▶ WHAT IS NEEDED
Each entry, as given, must be output unchanged.

▶ EXTRACTED DATA

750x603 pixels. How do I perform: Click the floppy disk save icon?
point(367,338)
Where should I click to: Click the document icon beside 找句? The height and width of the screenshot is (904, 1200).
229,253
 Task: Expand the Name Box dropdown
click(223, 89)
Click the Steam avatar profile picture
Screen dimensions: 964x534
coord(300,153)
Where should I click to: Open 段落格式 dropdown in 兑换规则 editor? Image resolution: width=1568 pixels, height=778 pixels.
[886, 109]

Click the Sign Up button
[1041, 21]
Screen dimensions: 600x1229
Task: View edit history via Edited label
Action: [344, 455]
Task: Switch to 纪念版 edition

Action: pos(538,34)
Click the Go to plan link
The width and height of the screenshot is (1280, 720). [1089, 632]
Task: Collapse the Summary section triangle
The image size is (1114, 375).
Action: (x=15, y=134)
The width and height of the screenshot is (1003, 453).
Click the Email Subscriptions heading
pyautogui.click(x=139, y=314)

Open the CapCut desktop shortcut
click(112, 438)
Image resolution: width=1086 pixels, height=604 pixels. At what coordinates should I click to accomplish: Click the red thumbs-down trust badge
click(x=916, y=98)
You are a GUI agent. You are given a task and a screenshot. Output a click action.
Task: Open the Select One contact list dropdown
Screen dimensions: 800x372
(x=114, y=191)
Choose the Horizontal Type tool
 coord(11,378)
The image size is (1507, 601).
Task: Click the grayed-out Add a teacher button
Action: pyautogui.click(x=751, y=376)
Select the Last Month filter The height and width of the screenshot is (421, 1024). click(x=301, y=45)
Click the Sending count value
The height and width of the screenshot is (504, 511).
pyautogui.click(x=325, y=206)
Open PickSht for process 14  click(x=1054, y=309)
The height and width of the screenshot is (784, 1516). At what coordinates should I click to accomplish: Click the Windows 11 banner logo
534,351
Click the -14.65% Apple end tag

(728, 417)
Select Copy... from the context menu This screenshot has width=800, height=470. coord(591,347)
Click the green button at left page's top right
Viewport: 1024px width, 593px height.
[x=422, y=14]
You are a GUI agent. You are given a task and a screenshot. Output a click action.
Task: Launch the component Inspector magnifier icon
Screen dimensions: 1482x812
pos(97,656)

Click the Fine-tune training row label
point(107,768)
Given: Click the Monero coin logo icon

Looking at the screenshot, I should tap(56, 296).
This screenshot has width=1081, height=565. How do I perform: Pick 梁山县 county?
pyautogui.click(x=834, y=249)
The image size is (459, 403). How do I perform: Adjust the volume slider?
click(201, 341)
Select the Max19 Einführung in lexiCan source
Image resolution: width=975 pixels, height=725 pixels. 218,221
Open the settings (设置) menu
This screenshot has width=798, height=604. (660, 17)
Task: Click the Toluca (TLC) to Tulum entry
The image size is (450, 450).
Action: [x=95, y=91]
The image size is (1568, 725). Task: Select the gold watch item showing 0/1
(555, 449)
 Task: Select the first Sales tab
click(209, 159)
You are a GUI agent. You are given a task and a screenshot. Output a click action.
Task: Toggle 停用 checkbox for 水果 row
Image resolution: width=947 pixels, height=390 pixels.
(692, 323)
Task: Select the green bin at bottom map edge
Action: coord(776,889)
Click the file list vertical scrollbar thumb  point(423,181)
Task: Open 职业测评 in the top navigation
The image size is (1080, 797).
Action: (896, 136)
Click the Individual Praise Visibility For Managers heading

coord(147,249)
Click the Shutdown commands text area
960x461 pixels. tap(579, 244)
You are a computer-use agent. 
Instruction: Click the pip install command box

▶ WRITTEN RESPONSE
750x603 pixels. How do I perform: Click the floppy disk save icon?
point(367,338)
Where should I click to: Click the document icon beside 找句? The height and width of the screenshot is (904, 1200).
229,253
 Task: Expand the Name Box dropdown
click(223, 89)
Click the Steam avatar profile picture
Screen dimensions: 964x534
coord(300,153)
Where should I click to: Open 段落格式 dropdown in 兑换规则 editor? Image resolution: width=1568 pixels, height=778 pixels.
[886, 109]

Click the Sign Up button
[1041, 21]
Screen dimensions: 600x1229
Task: View edit history via Edited label
Action: [344, 455]
Task: Switch to 纪念版 edition

Action: pos(538,34)
Click the Go to plan link
The width and height of the screenshot is (1280, 720). [1089, 632]
Task: Collapse the Summary section triangle
The image size is (1114, 375).
Action: (x=15, y=134)
The width and height of the screenshot is (1003, 453).
Click the Email Subscriptions heading
pyautogui.click(x=139, y=314)

Open the CapCut desktop shortcut
click(112, 438)
Image resolution: width=1086 pixels, height=604 pixels. At what coordinates should I click to accomplish: Click the red thumbs-down trust badge
click(x=916, y=98)
You are a GUI agent. You are given a task and a screenshot. Output a click action.
Task: Open the Select One contact list dropdown
Screen dimensions: 800x372
(x=114, y=191)
Choose the Horizontal Type tool
 coord(11,378)
The image size is (1507, 601).
Task: Click the grayed-out Add a teacher button
Action: pyautogui.click(x=751, y=376)
Select the Last Month filter The height and width of the screenshot is (421, 1024). click(x=301, y=45)
Click the Sending count value
The height and width of the screenshot is (504, 511).
pyautogui.click(x=325, y=206)
Open PickSht for process 14  click(x=1054, y=309)
The height and width of the screenshot is (784, 1516). At what coordinates should I click to accomplish: Click the Windows 11 banner logo
534,351
Click the -14.65% Apple end tag

(728, 417)
Select Copy... from the context menu This screenshot has width=800, height=470. coord(591,347)
Click the green button at left page's top right
Viewport: 1024px width, 593px height.
[x=422, y=14]
You are a GUI agent. You are given a task and a screenshot. Output a click action.
Task: Launch the component Inspector magnifier icon
Screen dimensions: 1482x812
pos(97,656)

Click the Fine-tune training row label
point(107,768)
Given: Click the Monero coin logo icon

Looking at the screenshot, I should tap(56, 296).
This screenshot has width=1081, height=565. How do I perform: Pick 梁山县 county?
pyautogui.click(x=834, y=249)
The image size is (459, 403). How do I perform: Adjust the volume slider?
click(201, 341)
Select the Max19 Einführung in lexiCan source
Image resolution: width=975 pixels, height=725 pixels. 218,221
Open the settings (设置) menu
This screenshot has width=798, height=604. (660, 17)
Task: Click the Toluca (TLC) to Tulum entry
The image size is (450, 450).
Action: [x=95, y=91]
The image size is (1568, 725). Task: Select the gold watch item showing 0/1
(555, 449)
 Task: Select the first Sales tab
click(209, 159)
You are a GUI agent. You are given a task and a screenshot. Output a click action.
Task: Toggle 停用 checkbox for 水果 row
Image resolution: width=947 pixels, height=390 pixels.
(692, 323)
Task: Select the green bin at bottom map edge
Action: coord(776,889)
Click the file list vertical scrollbar thumb  point(423,181)
Task: Open 职业测评 in the top navigation
The image size is (1080, 797).
Action: (896, 136)
Click the Individual Praise Visibility For Managers heading

coord(147,249)
Click the Shutdown commands text area
960x461 pixels. tap(579, 244)
You are a computer-use agent. 
Instruction: Click the pip install command box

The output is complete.